Megaton-LM Training Large Models Practical Guide 2 - Model Construct

15 minute read

Published: February 04, 2026

Blog Image

This blog is also available in Chinese version: https://zhuanlan.zhihu.com/p/1992607526580134947

Megaton-LM Training Large Models Practical Guide | 2 - Model Construct

Since the Transformer architecture was introduced, its popularity has never cooled down. Today there are countless codebases that teach you how to build your own Transformer from scratch, and many mature libraries that provide highly integrated and fast Transformer implementations. Among them, Megatron-LM is not necessarily the fastest—but it is very likely the most complex. Customizing model parameters inside Megatron-LM can be surprisingly difficult.

This post focuses on the Megatron-LM training framework and explains how to construct a trainable neural network from simple to complex. Because Megatron-LM’s structure is highly complex and somewhat redundant, there are many ways to construct models, and this seemingly simple step is actually full of pitfalls. From a research-engineering perspective, I will also describe how to modify model structure within the Megatron-LM codebase while trying to avoid common traps.

Before getting into details, we need to understand Megatron-LM’s (complicated) code organization. The project has gone through multiple iterations, so several parallel implementations coexist—one major reason people step on so many landmines.

Core directory structure

megatron/
├── core/                    # New core implementation (recommended)
│   ├── models/              # Implementations of various models
│   │   ├── gpt/             # GPT family
│   │   ├── mamba/           # Mamba models
│   │   └── multimodal/      # Multimodal models
│   └── transformer/         # Transformer building blocks
├── legacy/                  # Legacy implementation (being phased out)
│   └── model/               # Traditional model implementation
└── training/                # Training-related code

Model construction entry points

Note: the function names and line numbers below are based on a Megatron-LM version around Jan 2026. As the project evolves, exact names and line numbers may change, but the overall structure usually remains similar.

Let’s start from the entry file for training a classic GPT model: pretrain_gpt.py in the Megatron-LM root directory.

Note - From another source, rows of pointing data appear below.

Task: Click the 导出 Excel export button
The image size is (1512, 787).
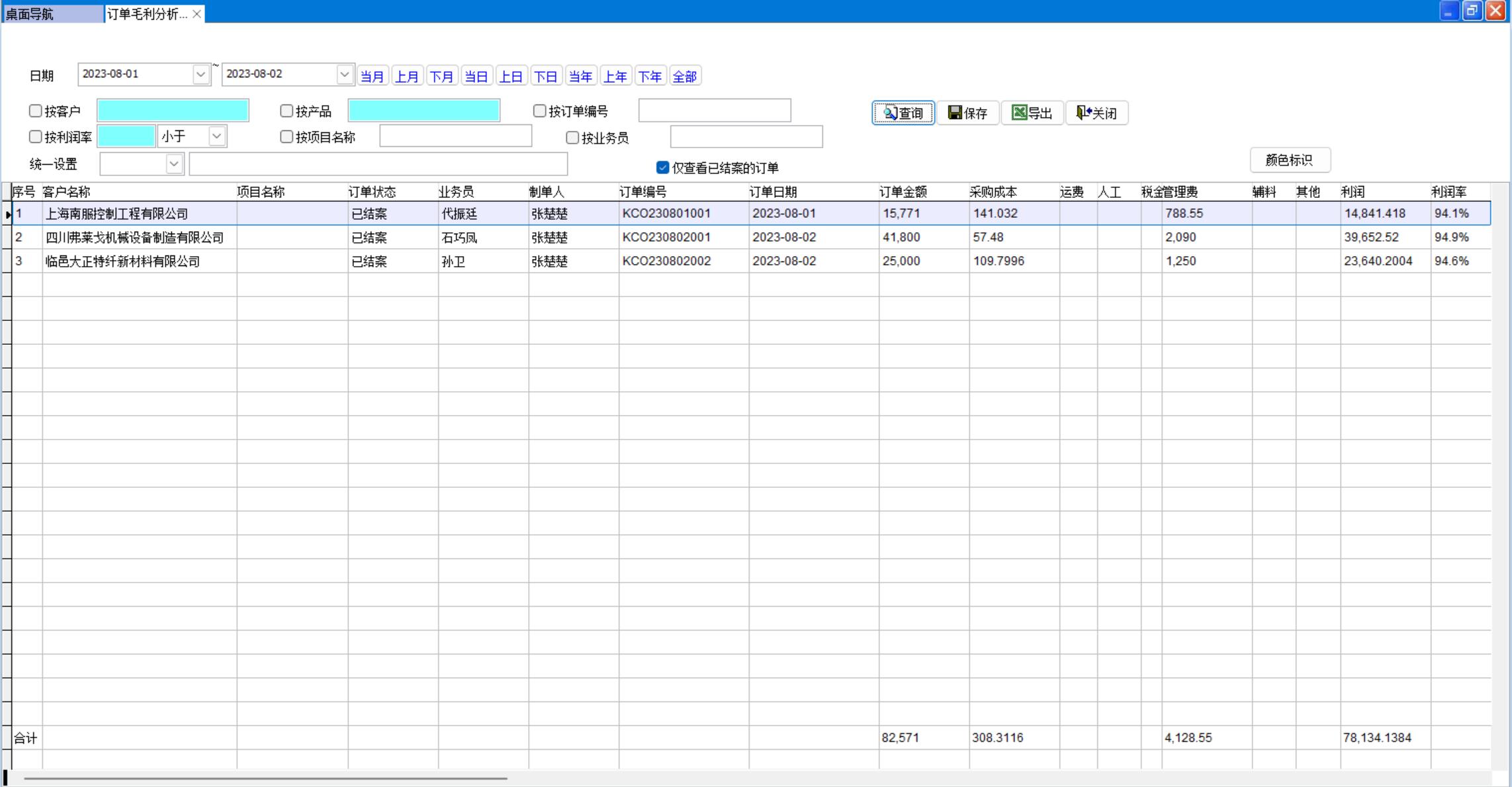Action: [1032, 113]
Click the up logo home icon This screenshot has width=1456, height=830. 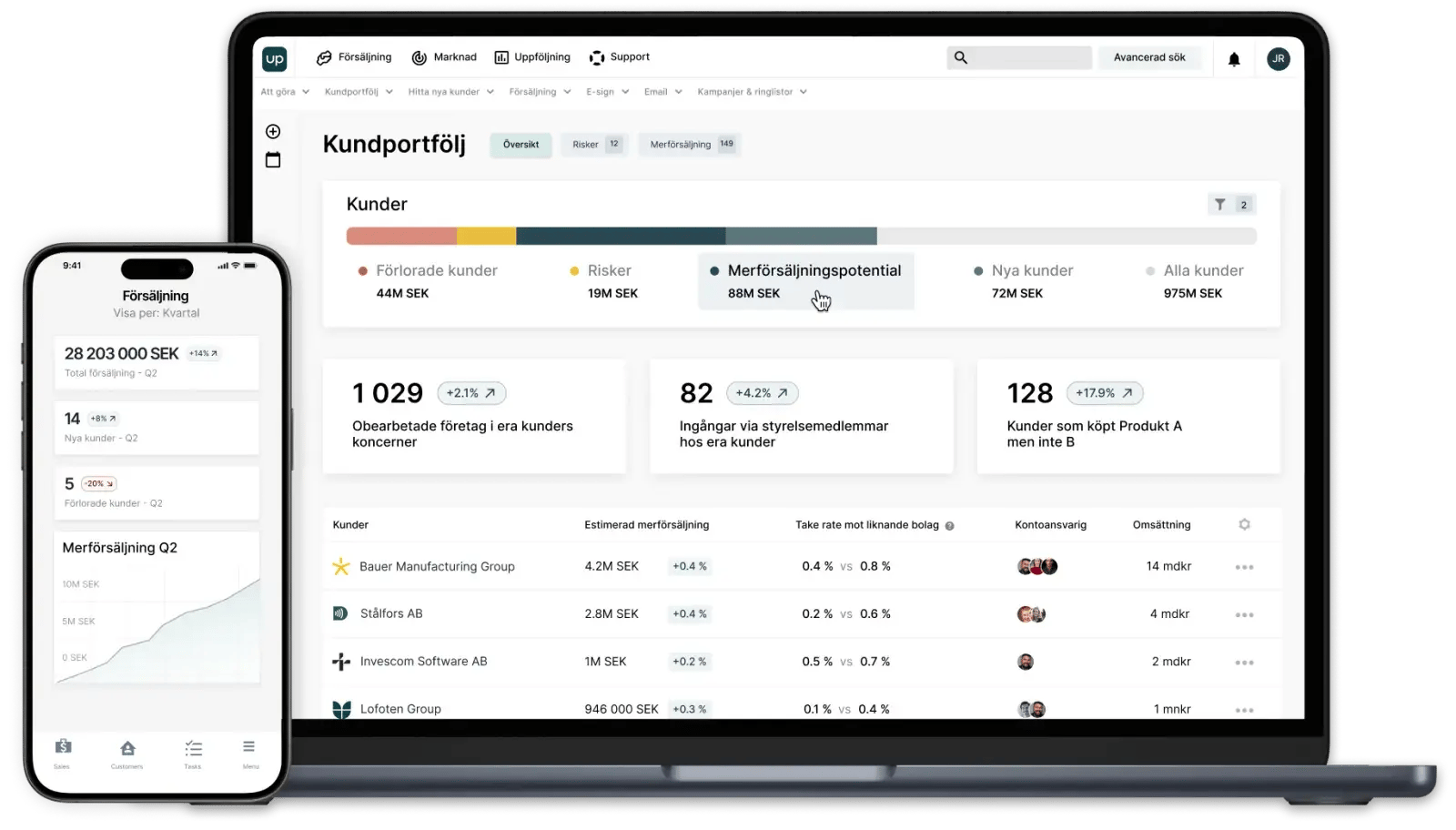(274, 58)
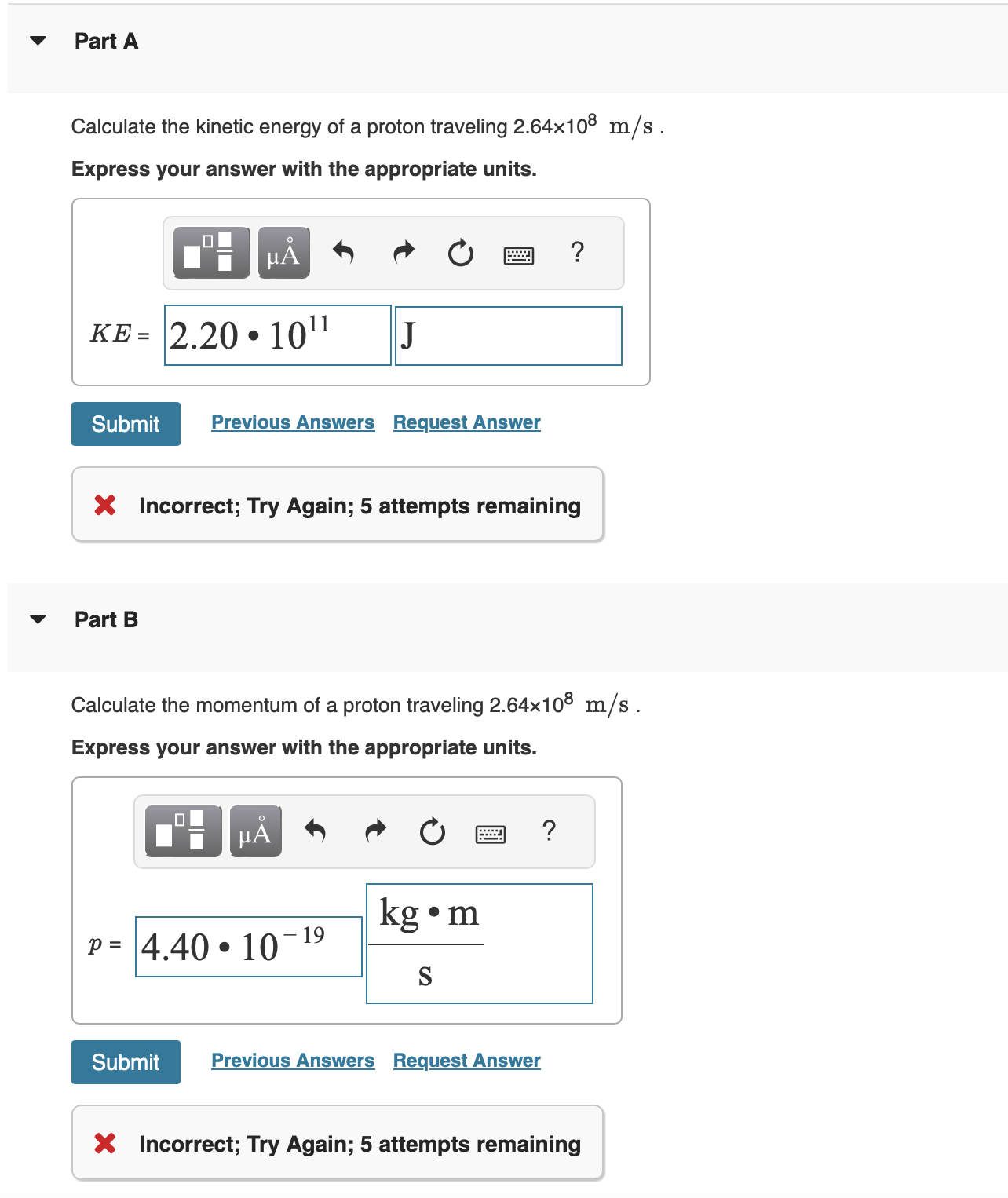Submit the kinetic energy answer
Screen dimensions: 1008x1198
125,424
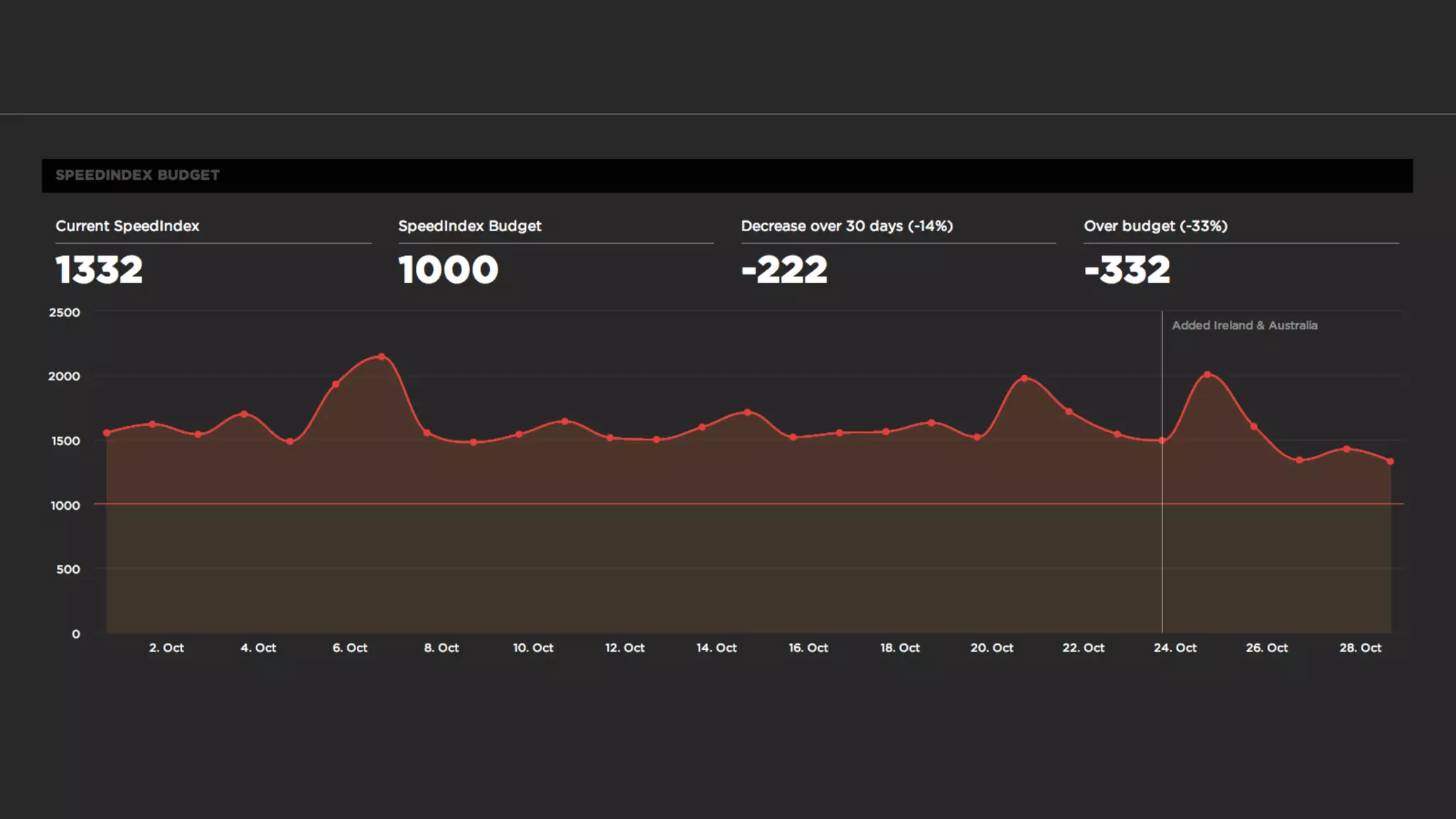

In that file, there are two model-construction-related functions: model_provider and gpt_builder. This API has been refactored: in versions before roughly Oct 2025, only model_provider existed; today, model_provider is essentially a wrapper around gpt_builder.

`model_provider.py` (root): a unified model provider interface

This is the model construction entry for the whole framework—a “universal model factory”. It accepts a model builder (e.g., gpt_builder, mamba_builder) and provides a consistent calling interface. Regardless of which model you build, you go through this entry. It can also handle some shared concerns such as memory monitoring and ModelOpt optimizations.

`model_provider.py` (root): the GPT-specific builder

This is the concrete GPT builder called by model_provider. It supports loading configuration from YAML or CLI args, choosing between the legacy and core systems, selecting an appropriate Transformer-layer implementation based on your requirements, and finally instantiating the model.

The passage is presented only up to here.